Start of Block

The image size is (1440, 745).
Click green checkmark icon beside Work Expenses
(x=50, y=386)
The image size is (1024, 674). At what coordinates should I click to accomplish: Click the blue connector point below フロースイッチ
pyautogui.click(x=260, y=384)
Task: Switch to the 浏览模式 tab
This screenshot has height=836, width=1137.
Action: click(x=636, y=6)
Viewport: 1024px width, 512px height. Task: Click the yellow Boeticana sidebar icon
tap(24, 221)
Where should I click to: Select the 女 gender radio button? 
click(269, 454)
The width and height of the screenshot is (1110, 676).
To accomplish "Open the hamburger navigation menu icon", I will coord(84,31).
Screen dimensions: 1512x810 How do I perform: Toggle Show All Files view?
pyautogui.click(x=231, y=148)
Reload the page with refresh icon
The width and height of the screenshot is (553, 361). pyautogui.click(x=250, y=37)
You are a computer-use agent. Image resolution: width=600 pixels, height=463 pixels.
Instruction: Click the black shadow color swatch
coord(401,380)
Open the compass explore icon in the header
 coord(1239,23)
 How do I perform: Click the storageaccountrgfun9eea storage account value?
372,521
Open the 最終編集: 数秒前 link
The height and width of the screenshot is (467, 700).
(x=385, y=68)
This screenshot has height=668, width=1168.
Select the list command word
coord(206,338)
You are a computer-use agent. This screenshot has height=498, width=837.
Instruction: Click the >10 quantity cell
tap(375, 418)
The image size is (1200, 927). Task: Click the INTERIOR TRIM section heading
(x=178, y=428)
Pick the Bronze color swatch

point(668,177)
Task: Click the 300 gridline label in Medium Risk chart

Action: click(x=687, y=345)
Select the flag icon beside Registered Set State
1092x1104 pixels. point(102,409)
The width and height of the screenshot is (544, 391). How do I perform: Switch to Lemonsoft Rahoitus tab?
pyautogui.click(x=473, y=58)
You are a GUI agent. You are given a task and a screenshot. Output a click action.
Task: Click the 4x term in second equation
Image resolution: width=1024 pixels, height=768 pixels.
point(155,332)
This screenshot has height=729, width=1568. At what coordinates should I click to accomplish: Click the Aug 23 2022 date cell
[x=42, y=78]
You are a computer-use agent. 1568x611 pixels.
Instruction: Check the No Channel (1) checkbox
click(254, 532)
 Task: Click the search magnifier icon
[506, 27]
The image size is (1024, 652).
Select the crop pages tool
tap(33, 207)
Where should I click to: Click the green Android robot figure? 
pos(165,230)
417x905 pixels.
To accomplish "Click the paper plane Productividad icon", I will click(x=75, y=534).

End of Block

_WHAT IS NEEDED:_ Would you return exactly, and only, the lines beginning at the one with "The width and height of the screenshot is (1110, 676)." and ending at the last line of the listing?

_ANSWER AREA:_
The width and height of the screenshot is (1110, 676).
To accomplish "Open the hamburger navigation menu icon", I will coord(84,31).
Screen dimensions: 1512x810 How do I perform: Toggle Show All Files view?
pyautogui.click(x=231, y=148)
Reload the page with refresh icon
The width and height of the screenshot is (553, 361). pyautogui.click(x=250, y=37)
You are a computer-use agent. Image resolution: width=600 pixels, height=463 pixels.
Instruction: Click the black shadow color swatch
coord(401,380)
Open the compass explore icon in the header
 coord(1239,23)
 How do I perform: Click the storageaccountrgfun9eea storage account value?
372,521
Open the 最終編集: 数秒前 link
The height and width of the screenshot is (467, 700).
(x=385, y=68)
This screenshot has height=668, width=1168.
Select the list command word
coord(206,338)
You are a computer-use agent. This screenshot has height=498, width=837.
Instruction: Click the >10 quantity cell
tap(375, 418)
The image size is (1200, 927). Task: Click the INTERIOR TRIM section heading
(x=178, y=428)
Pick the Bronze color swatch

point(668,177)
Task: Click the 300 gridline label in Medium Risk chart

Action: click(x=687, y=345)
Select the flag icon beside Registered Set State
1092x1104 pixels. point(102,409)
The width and height of the screenshot is (544, 391). How do I perform: Switch to Lemonsoft Rahoitus tab?
pyautogui.click(x=473, y=58)
You are a GUI agent. You are given a task and a screenshot. Output a click action.
Task: Click the 4x term in second equation
Image resolution: width=1024 pixels, height=768 pixels.
point(155,332)
This screenshot has height=729, width=1568. At what coordinates should I click to accomplish: Click the Aug 23 2022 date cell
[x=42, y=78]
You are a computer-use agent. 1568x611 pixels.
Instruction: Check the No Channel (1) checkbox
click(254, 532)
 Task: Click the search magnifier icon
[506, 27]
The image size is (1024, 652).
Select the crop pages tool
tap(33, 207)
Where should I click to: Click the green Android robot figure? 
pos(165,230)
417x905 pixels.
To accomplish "Click the paper plane Productividad icon", I will click(x=75, y=534).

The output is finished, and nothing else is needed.